首都圏の大学は減らすべき

小池都知事が、国が打ち出した23区内での大学定員抑制に噛みついた。小池都知事だけではない。規制緩和派の多くが、「保護主義」やら「既得権益」などと国の方針に反対している。

東京の一極集中是正は、関東大震災の再来が懸念された昭和の終わりの頃に随分議論されたが、バブル崩壊にともない議論は消えた。

首都圏における大学定員の抑制は、主として二つの理由で正しい。一つには東京一極集中の是正だ。これを言うと、世界の中で競争するには東京の地位を更に高めなければならないという意見する者がいる。しかし、これでは東京で災害が発生した場合のリスクが高すぎる。
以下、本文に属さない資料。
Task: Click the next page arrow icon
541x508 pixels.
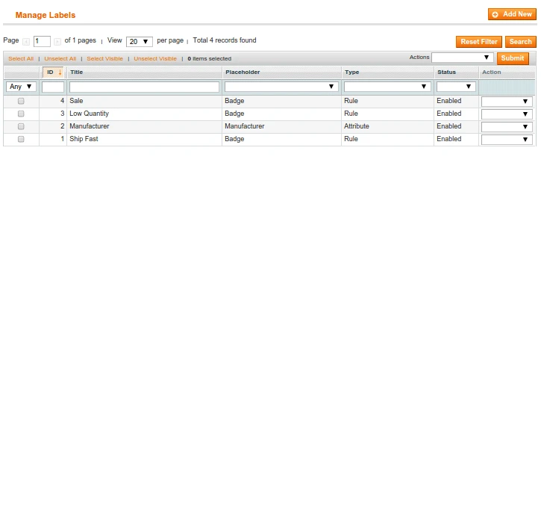Action: 57,42
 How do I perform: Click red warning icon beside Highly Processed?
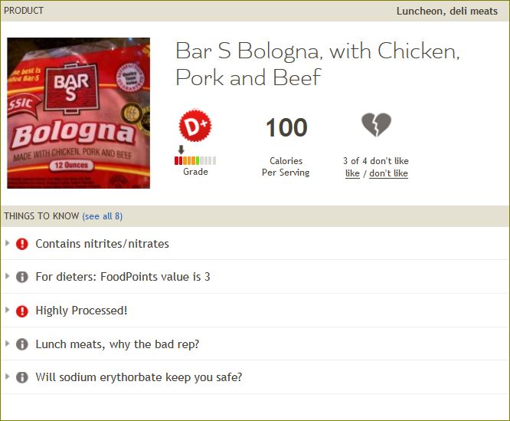point(21,311)
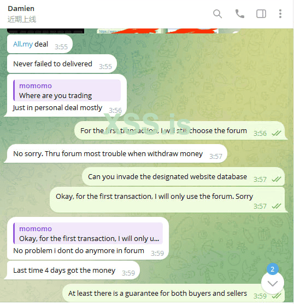The height and width of the screenshot is (304, 294).
Task: Select 'At least there is a guarantee' message
Action: click(x=173, y=294)
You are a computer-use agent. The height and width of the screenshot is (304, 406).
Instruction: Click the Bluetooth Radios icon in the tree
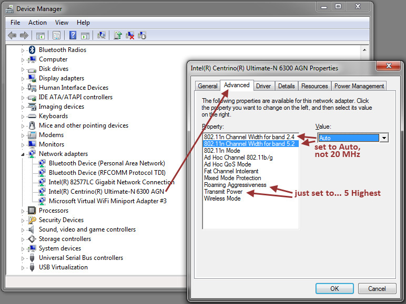pos(32,50)
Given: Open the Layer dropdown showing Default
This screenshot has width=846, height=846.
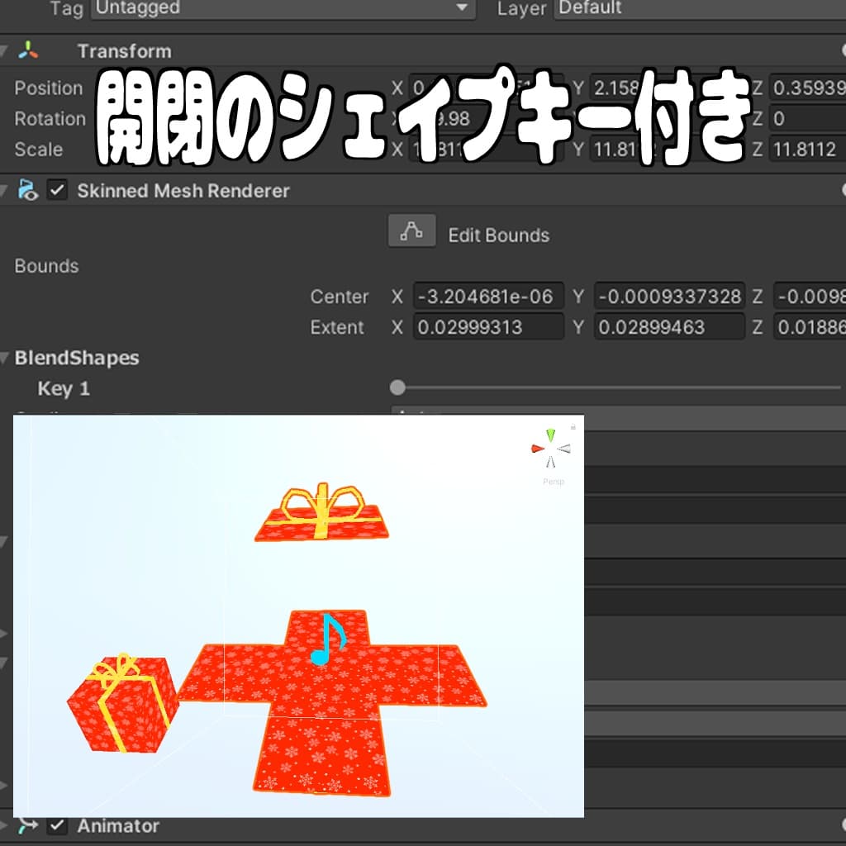Looking at the screenshot, I should [702, 8].
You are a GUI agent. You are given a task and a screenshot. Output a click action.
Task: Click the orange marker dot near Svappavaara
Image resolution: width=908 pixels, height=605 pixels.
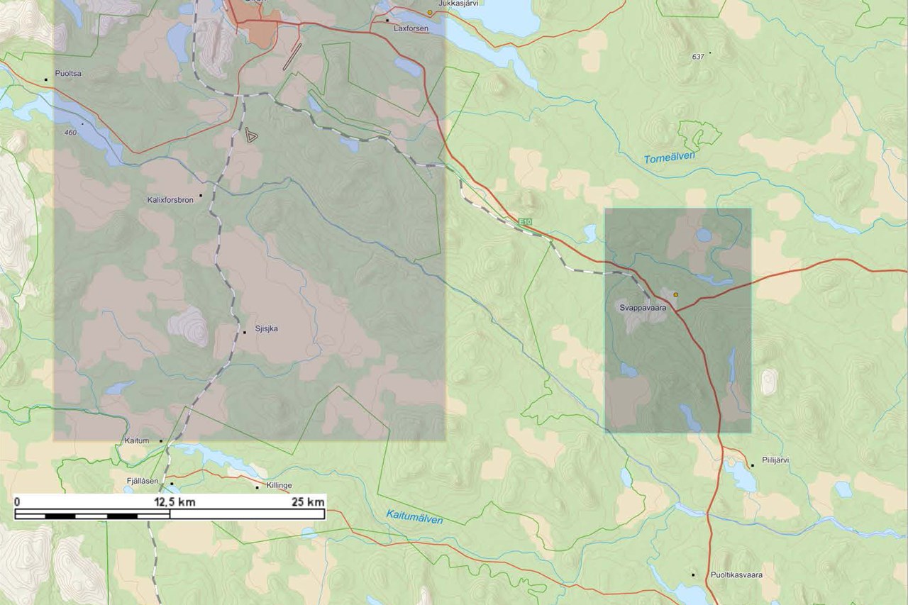click(x=676, y=294)
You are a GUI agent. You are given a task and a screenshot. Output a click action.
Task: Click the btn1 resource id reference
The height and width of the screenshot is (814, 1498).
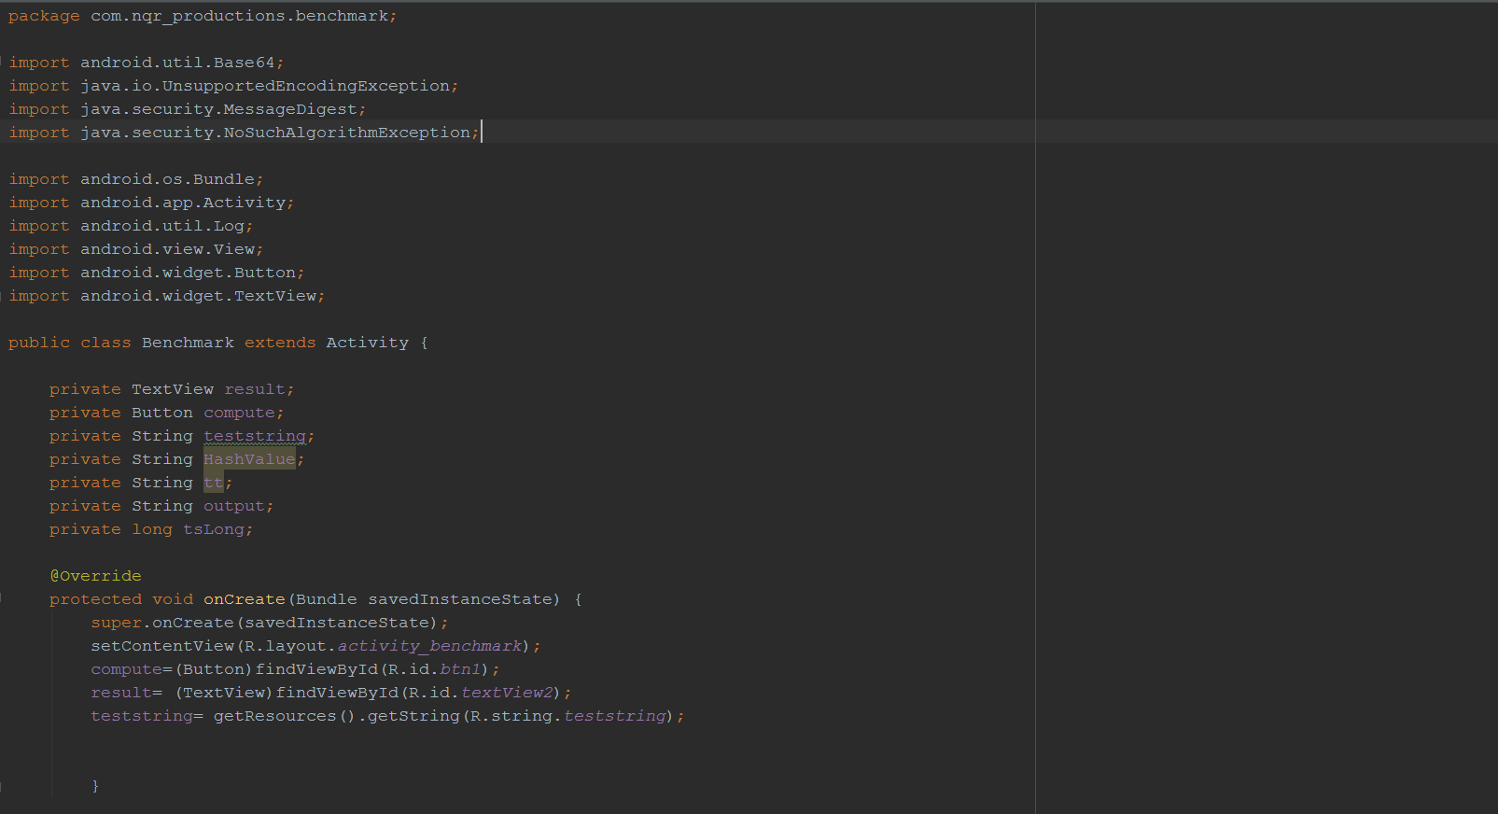pos(460,669)
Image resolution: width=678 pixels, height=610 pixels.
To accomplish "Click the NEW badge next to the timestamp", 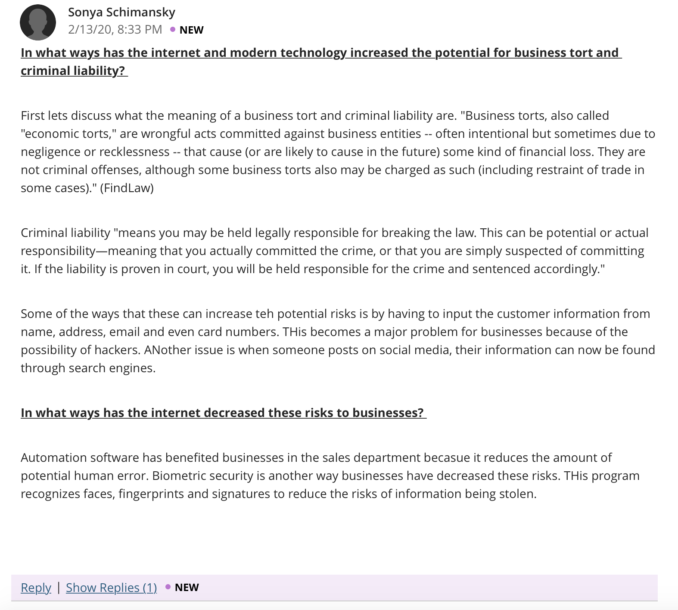I will pyautogui.click(x=191, y=30).
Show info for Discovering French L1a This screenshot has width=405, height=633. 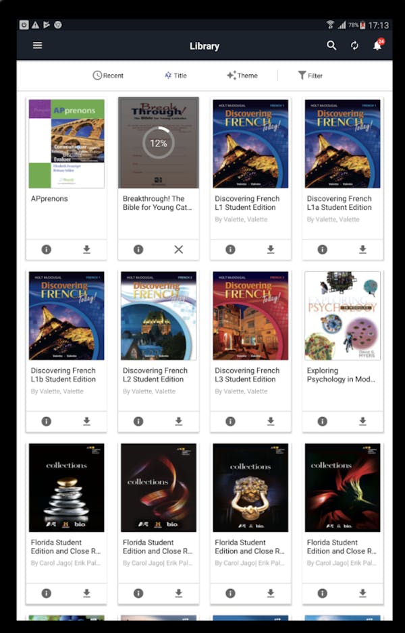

大学定員抑制が正しいもう一つの理由は、そもそも大学が多すぎるという問題意識であるが、これについては後日。

今年になって北朝鮮による首都圏に対する核ミサイル攻撃という有事リスクが浮上している。可能性としてはもちろん低い。しかしながら有事にあって敵対国が対象とするのは東京であり、日本の資産、そして日本人の生命を守るという観点から東京一極集中は好ましくない。

東京への軍事攻撃は、未来永劫起きない可能性もある。しかしながら、東京直下地震といった大震災は必ずやってくる。この時に多くの若者が死亡しては、人口減による国家衰退は免れない。

小池都知事は選挙戦で二階建通勤電車を提案したが未だ実現していない。夢のような事業を提案したのも、首都圏における通勤混雑の異常性を理解しているからだ。首都圏の鉄道が混雑を解消できないのは、人間を寿司詰めにして輸送しても輸送力増強のための資金を調達できないからであり、規制緩和路線で公共交通の輸送力が増強するというシナリオはあり得ない。

利権に守られない自由競争こそ教育の質を高めるとは言っても、学生が集中すればする程、税金による公共施設の整備が必要になる。投資を集中させれば国際競争力はつくだろうが、大震災や大洪水、そして戦争による被害が一度発生したら取り返しのつかない事になる。

地方の活性化とか、バランスある国土形成とかいう議論以前に、国家の存続という観点から一極集中は絶対に是正されなければならない。